2021
“Sin medio ambiente sano no hay condiciones para el disfrute de los demás derechos”
CIDH
En esta mi primera colaboración del año que recién inicia, quisiera seguir abordando un tema de suyo vital, me refiero al derecho al medio ambiente sano; en 2017, la Corte Interamericana de Derechos Humanos, fijaba una de sus primeras aproximaciones para delimitación de un parámetro, a partir, del cual se debe medir la obligación -en esta materia- por parte de las naciones latinoamericanas.
A partir de un informe del Grupo de Trabajo sobre el Protocolo de San Salvador, el cual, se instaló en mayo de 2010 para evaluar los informes presentados por los Estados Partes a fin de remitir sus recomendaciones y comentarios en relación con las condiciones de los Estados de cumplir con lo dispuesto en el Protocolo de San Salvador.
De este Grupo de Trabajo se recatan dos temáticas importantes, la primera consiste en resaltar las obligaciones de los estados latinoamericanos, siendo estas: a) garantizar a toda persona, sin discriminación alguna, un medio ambiente sano para vivir; b) a los servicios públicos básicos; c) promover la protección del medio ambiente; d) preservar el medio ambiente, y e) mejorar el medio ambiente.
Y la segunda son la creación de los siguientes indicadores de cumplimiento: i) condiciones atmosféricas; ii) calidad y suficiencia de las fuentes hídricas; iii) calidad del aire; iv) calidad del suelo; v) biodiversidad; vi) producción de residuos contaminantes y manejo de estos; vii) recursos energéticos, y viii) el estado de los recursos forestales.
La Corte IDH (2017) consideró que, entre los derechos particularmente vulnerables a afectaciones ambientales, se encuentran los derechos a la vida, integridad personal, vida privada, salud, agua, alimentación, vivienda, participación en la vida cultural, derecho a la propiedad y el derecho a no ser desplazado forzadamente.

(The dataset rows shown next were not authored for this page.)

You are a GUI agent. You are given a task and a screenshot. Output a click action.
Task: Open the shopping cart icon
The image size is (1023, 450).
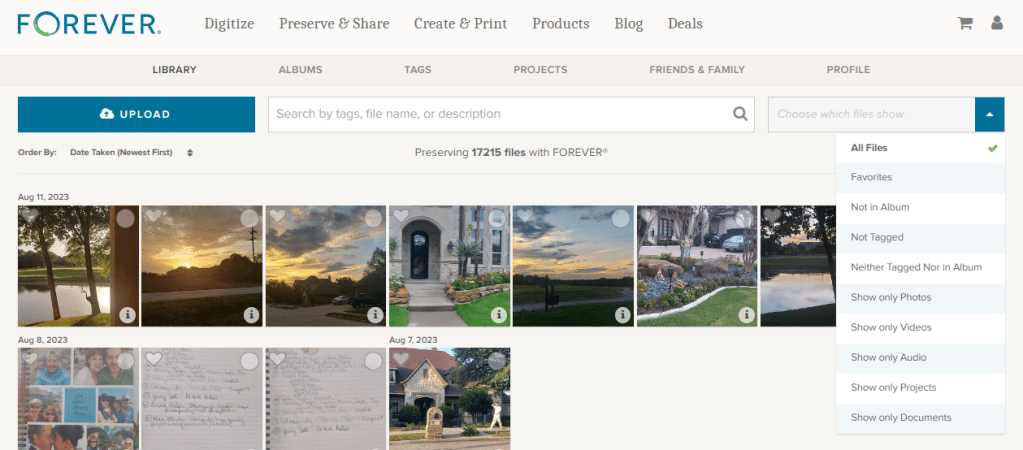[965, 23]
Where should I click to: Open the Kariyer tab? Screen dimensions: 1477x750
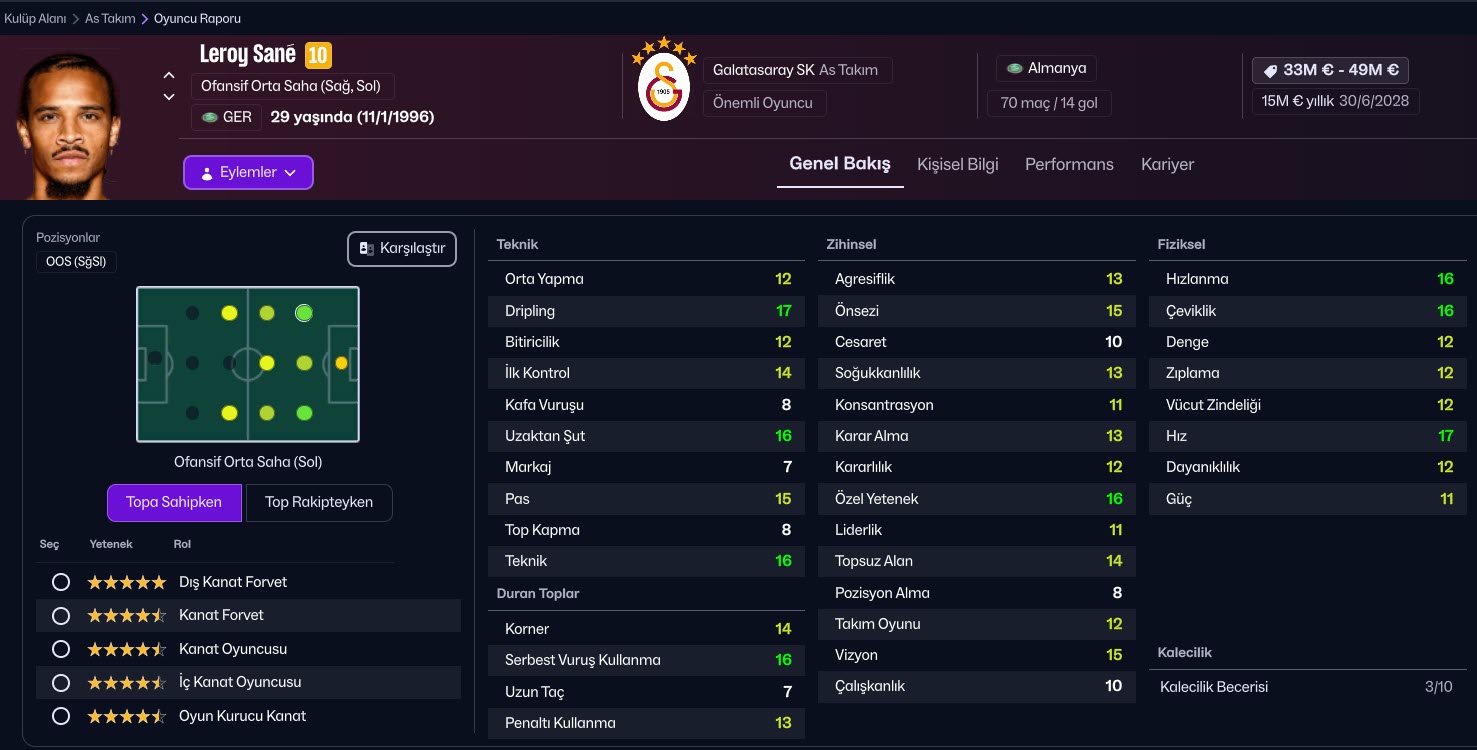coord(1167,165)
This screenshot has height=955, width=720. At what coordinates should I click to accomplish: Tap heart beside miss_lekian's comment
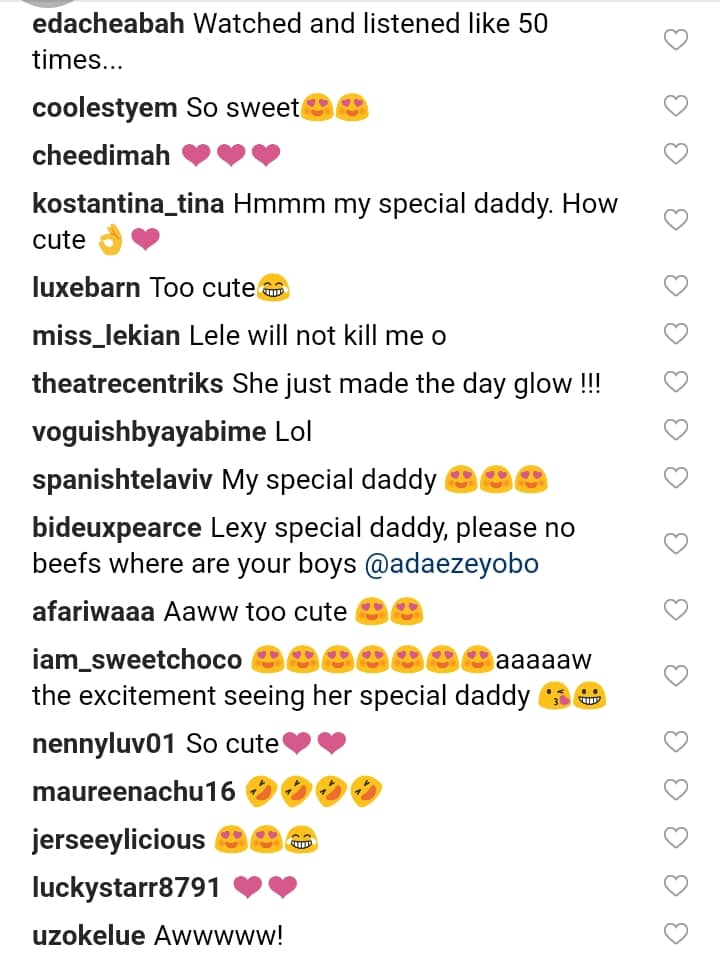click(677, 334)
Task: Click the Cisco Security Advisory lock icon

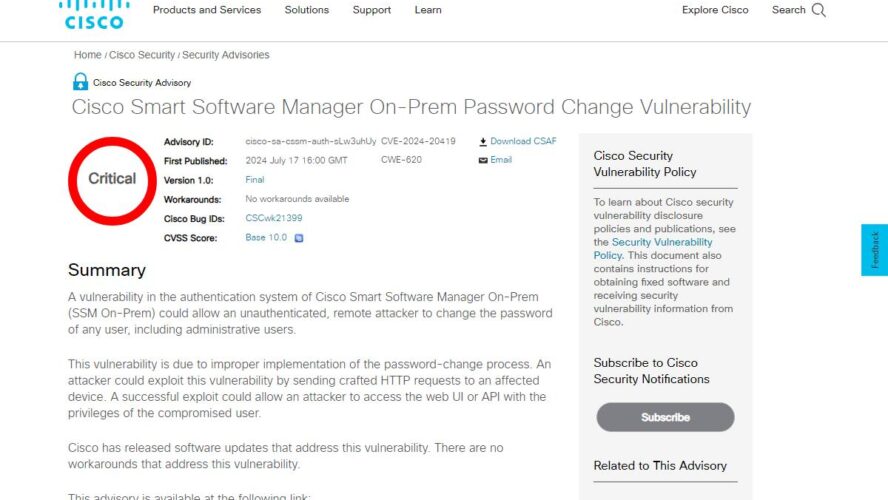Action: 80,82
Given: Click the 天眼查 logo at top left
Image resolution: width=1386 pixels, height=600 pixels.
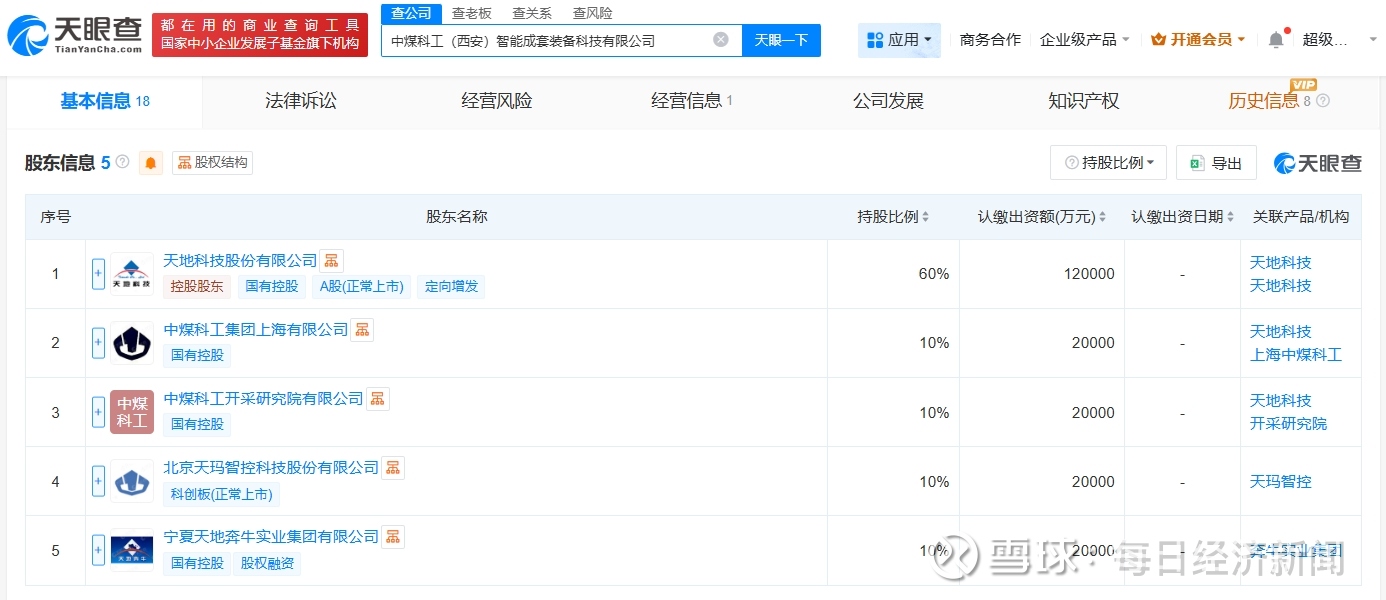Looking at the screenshot, I should click(x=75, y=35).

La Corte también ha reconocido -en su desarrollo jurisprudencial- que los daños ambientales “se dejarán sentir con más fuerza en los sectores de la población que ya se encuentran en situaciones vulnerables”, por lo cual, con base en “la normativa internacional de derechos humanos, los Estados están jurídicamente obligados a hacer frente a esas vulnerabilidades, de conformidad con el principio de igualdad y no discriminación” (2017: 67).
De momento se agotan las líneas de mi espacio editorial, lo continuaré en mi siguiente colaboración.
Me resta de momento desearles que, este 2021 traiga paz y prosperidad a todas y todos. Las y los espero con el gusto de siempre el próximo viernes.